# Happy I found this site



## Lvl20wizard (Aug 13, 2014)

I just wanted to throw in my appreciation of this site, didn't know where else to put it. Usually with these kind of sites I loose interest (unfortunately ) but here there seems to be so many different possibilities of sharing fantasy thoughts, which I really like! I sense I'm going to spend much more time here than I originally planned and I'm catching myself checking this out daily by now. I especially enjoy the challenges and the fact that there are moderators willing to go through all those stories and rate them so thoroughly. So I guess what I'm trying to say is thank you all for running this show.


----------



## Philip Overby (Aug 13, 2014)

We're glad to have you here as well. I'm proud to say that we often get lets of positive feedback for our community. I do think we're one of the best writing communities out there. That's why I've been here since 2011 and don't plan to ever leave!


----------



## Fyle (Aug 19, 2014)

Lvl20wizard said:


> I just wanted to throw in my appreciation of this site, didn't know where else to put it. Usually with these kind of sites I loose interest (unfortunately ) but here there seems to be so many different possibilities of sharing fantasy thoughts, which I really like!
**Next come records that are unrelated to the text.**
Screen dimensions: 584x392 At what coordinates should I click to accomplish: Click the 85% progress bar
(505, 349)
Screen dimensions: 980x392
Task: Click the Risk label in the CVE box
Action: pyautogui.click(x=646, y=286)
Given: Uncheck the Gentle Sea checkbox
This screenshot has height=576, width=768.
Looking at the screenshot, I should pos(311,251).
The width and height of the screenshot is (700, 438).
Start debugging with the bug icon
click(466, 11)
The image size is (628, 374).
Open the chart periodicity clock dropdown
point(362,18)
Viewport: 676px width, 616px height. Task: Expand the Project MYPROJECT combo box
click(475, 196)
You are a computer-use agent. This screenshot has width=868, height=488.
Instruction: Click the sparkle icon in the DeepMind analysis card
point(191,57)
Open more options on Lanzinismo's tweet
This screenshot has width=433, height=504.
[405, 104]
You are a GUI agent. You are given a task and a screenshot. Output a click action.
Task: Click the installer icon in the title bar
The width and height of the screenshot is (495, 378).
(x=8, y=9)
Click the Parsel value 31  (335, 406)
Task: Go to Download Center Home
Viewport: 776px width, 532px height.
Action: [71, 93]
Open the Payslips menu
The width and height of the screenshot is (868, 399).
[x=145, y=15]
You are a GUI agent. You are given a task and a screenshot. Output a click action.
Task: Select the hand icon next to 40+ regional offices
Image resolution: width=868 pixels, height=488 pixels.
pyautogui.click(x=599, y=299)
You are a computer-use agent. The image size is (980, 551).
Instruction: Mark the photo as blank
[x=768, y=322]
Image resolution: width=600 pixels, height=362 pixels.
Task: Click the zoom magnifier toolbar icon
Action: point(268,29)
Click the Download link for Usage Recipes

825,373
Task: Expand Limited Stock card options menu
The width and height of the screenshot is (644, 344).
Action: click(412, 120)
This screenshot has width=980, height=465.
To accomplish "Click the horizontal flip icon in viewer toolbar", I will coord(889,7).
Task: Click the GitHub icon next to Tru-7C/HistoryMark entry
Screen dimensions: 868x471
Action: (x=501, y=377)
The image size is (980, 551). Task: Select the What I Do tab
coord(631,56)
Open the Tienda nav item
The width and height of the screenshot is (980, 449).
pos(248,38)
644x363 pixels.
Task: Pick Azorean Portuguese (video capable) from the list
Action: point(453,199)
I sense I'm going to spend much more time here than I originally planned and I'm catching myself checking this out daily by now. I especially enjoy the challenges and the fact that there are moderators willing to go through all those stories and rate them so thoroughly. So I guess what I'm trying to say is thank you all for running this show.



I think you have a good attitude and take feedback on showcase pieces well, which adds value to the forum, props (better than my attitude lol).


----------



## Reaver (Aug 22, 2014)

Welcome to The Scriptorium! Thanks for being part of our community.


----------